## Page excerpt
>> start

Tutorials
Predict Multi-Label Odor Descriptors using OpenPOM ¶
This tutorial will guide you through the process of using DeepChem and OpenPOM to predict multi-label odor descriptors from smell molecules. The tutorial uses concepts of graph neural network for the creation of molecular embeddings.
Prerequisites ¶
- Basic knowledge of Python programming.
- Familiarity with machine learning concepts.
Table of Contents: ¶
Introduction ¶
Odor molecules are everywhere and it is the nasal apparatus of the animals which acts as the first point of contact with these molecules. The molecules later interact with the receptors and the electrical signals produced are sent to the inner part of the brain for further processing. These signals are differentiated in the brain via various mechanisms. Humans are known to be able to recognise millions of molecules.
The task of predicting the odor of molecules is a very interesting challenge mainly due to the paucity of odor molecules and the models. Structurally similar molecules sometimes have similar smells and completely different structures have completely different smells as shown in Fig 1. [ Lee et al. 2022 ]
Principal Odor Map ¶
The Principal Odor Map (POM) paper by Brian K. Lee et al. (2023) is a significant step towards connecting the molecular structure with how we perceive odors. Specifically, they use graph neural networks to generate molecular embedding and create a POM that maintains the relationships between odors and allows for predicting the quality of odors that haven't been characterized before.

>> end

## Short problem A
Render the rows as a JSON list of strings, one string per line, from the line with "VIPTEEN VINH GIA (665, 597)" through the last line of the rows, blank lines omitted. Leave out the pictures.
The rows that follow have no connection to the tutorial above.

## Records for the task
>> start

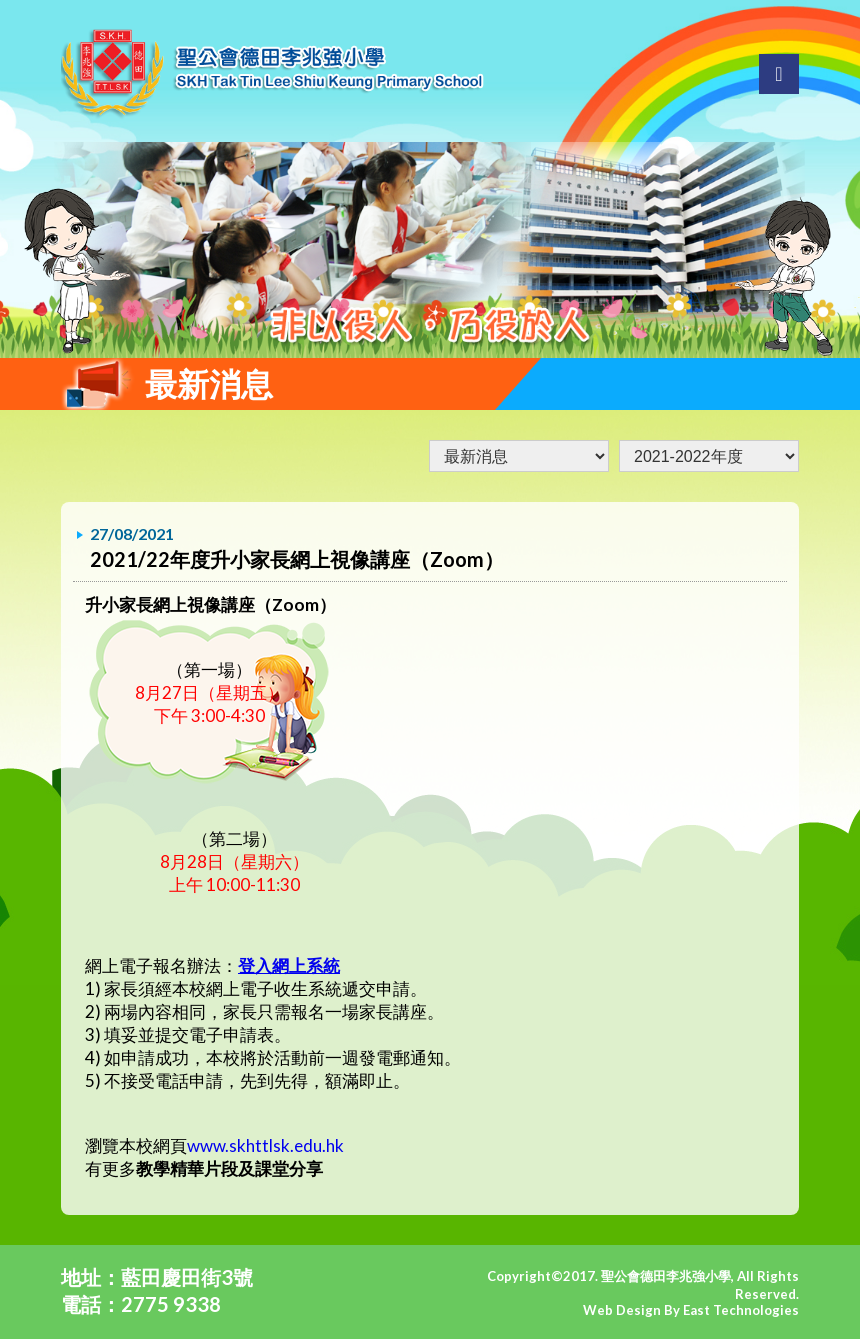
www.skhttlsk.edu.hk (265, 1145)
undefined (709, 456)
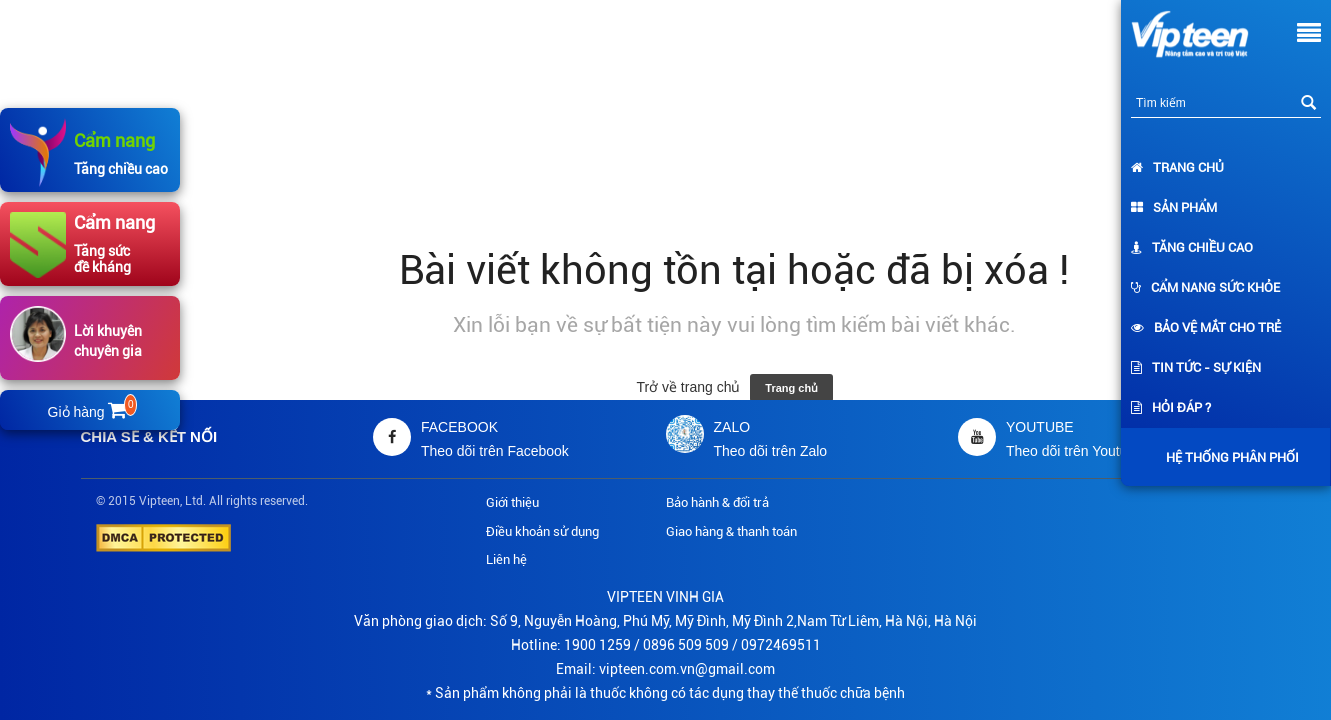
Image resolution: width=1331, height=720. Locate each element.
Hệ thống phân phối (1227, 457)
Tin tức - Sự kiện (1196, 367)
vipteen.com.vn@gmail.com (687, 669)
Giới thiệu (512, 502)
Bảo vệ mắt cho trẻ (1206, 327)
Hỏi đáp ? (1171, 407)
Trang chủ (1177, 167)
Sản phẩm (1174, 207)
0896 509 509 (686, 645)
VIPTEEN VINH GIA (665, 597)
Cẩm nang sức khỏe (1205, 287)
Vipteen (159, 501)
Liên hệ (506, 559)
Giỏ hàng (91, 412)
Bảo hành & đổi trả (717, 502)
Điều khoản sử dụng (542, 531)
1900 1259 (597, 645)
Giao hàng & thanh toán (731, 531)
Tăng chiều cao (1192, 247)
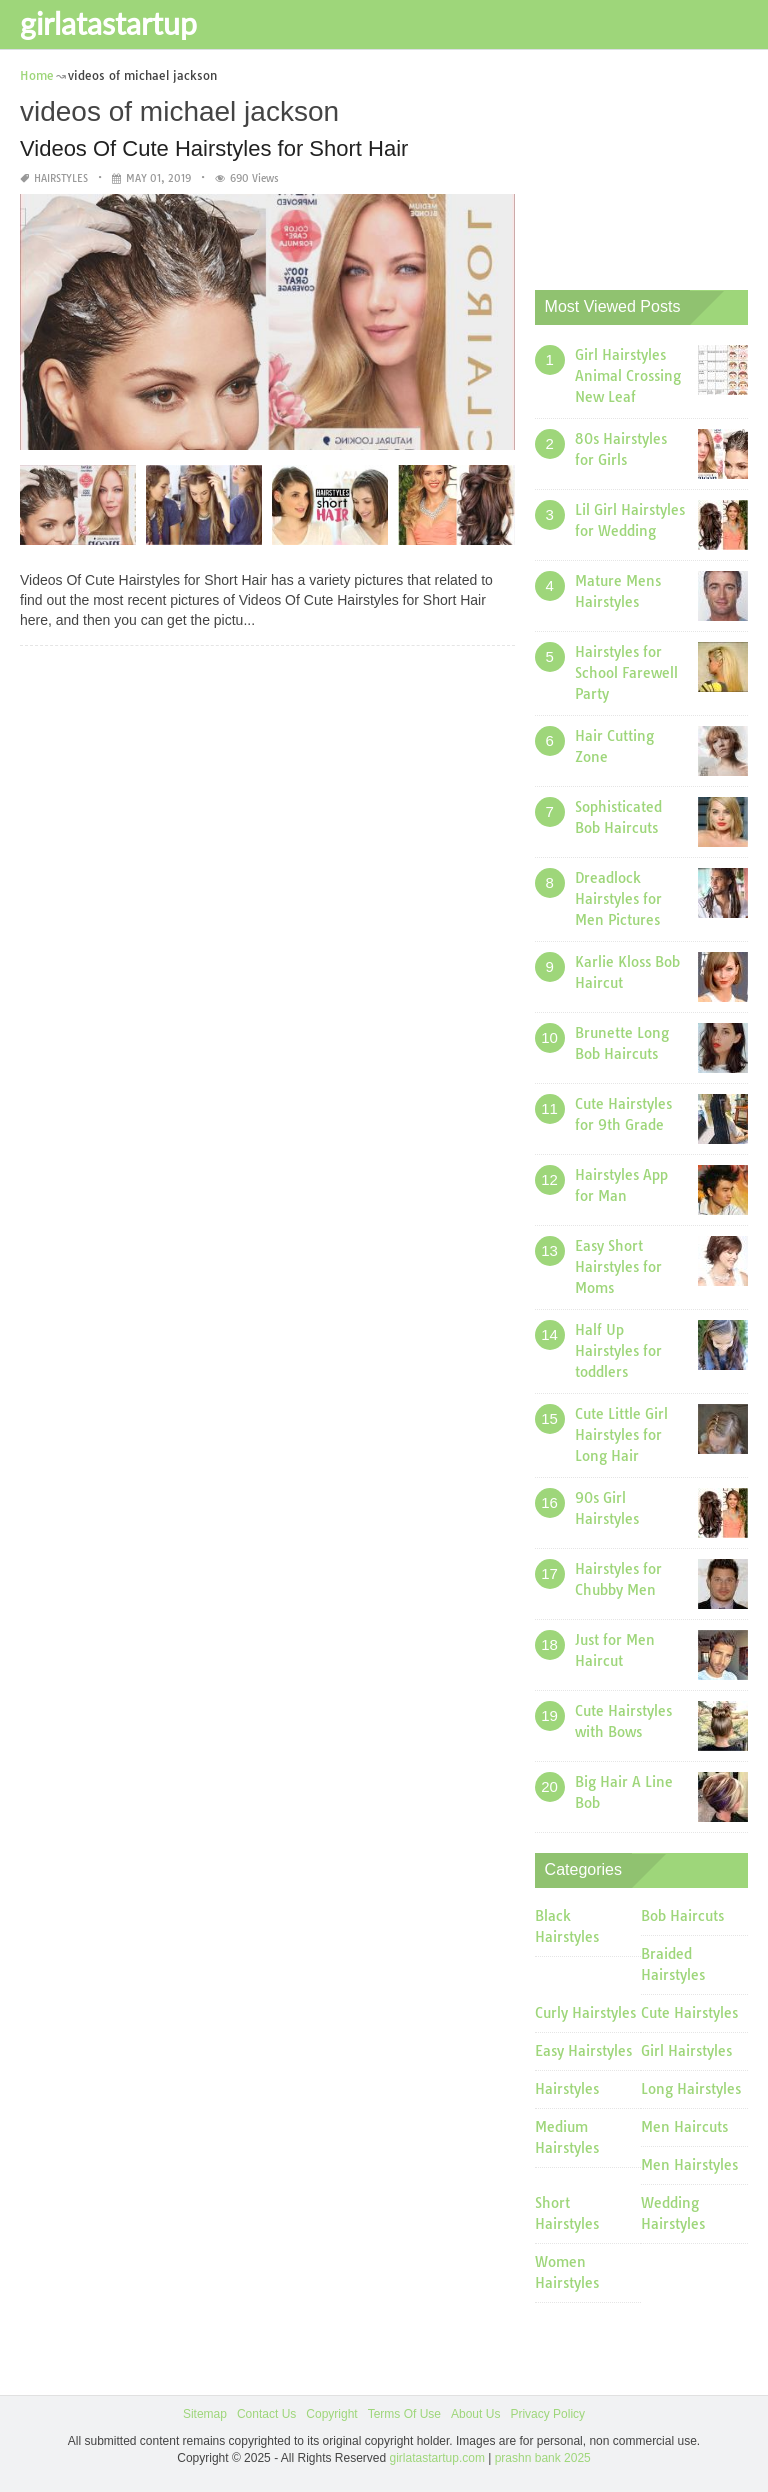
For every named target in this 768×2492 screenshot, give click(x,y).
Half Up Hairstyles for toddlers (618, 1351)
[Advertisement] (651, 165)
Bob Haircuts (682, 1916)
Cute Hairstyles (689, 2013)
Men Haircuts (684, 2127)
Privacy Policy (547, 2414)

>> end

## Short problem B
Summarize the odor prediction tutorial in two sentences.

## Response A
[
  "VIPTEEN VINH GIA (665, 597)",
  "Cẩm nang sức khỏe (1205, 287)",
  "Vipteen (159, 501)",
  "Liên hệ (506, 559)",
  "Giỏ hàng (91, 412)",
  "Bảo hành & đổi trả (717, 502)",
  "Điều khoản sử dụng (542, 531)",
  "1900 1259 (597, 645)",
  "Giao hàng & thanh toán (731, 531)",
  "Tăng chiều cao (1192, 247)",
  "For every named target in this 768×2492 screenshot, give click(x,y).",
  "Half Up Hairstyles for toddlers (618, 1351)",
  "[Advertisement] (651, 165)",
  "Bob Haircuts (682, 1916)",
  "Cute Hairstyles (689, 2013)",
  "Men Haircuts (684, 2127)",
  "Privacy Policy (547, 2414)"
]

## Response B
The tutorial shows how to use DeepChem and OpenPOM to predict multi-label odor descriptors from smell molecules, using graph neural networks to create molecular embeddings. It describes odor prediction as a challenge mainly because odor molecules and models are scarce, and it introduces the Principal Odor Map of Lee et al. (2023), which connects molecular structure with odor perception and allows the quality of previously uncharacterized odors to be predicted.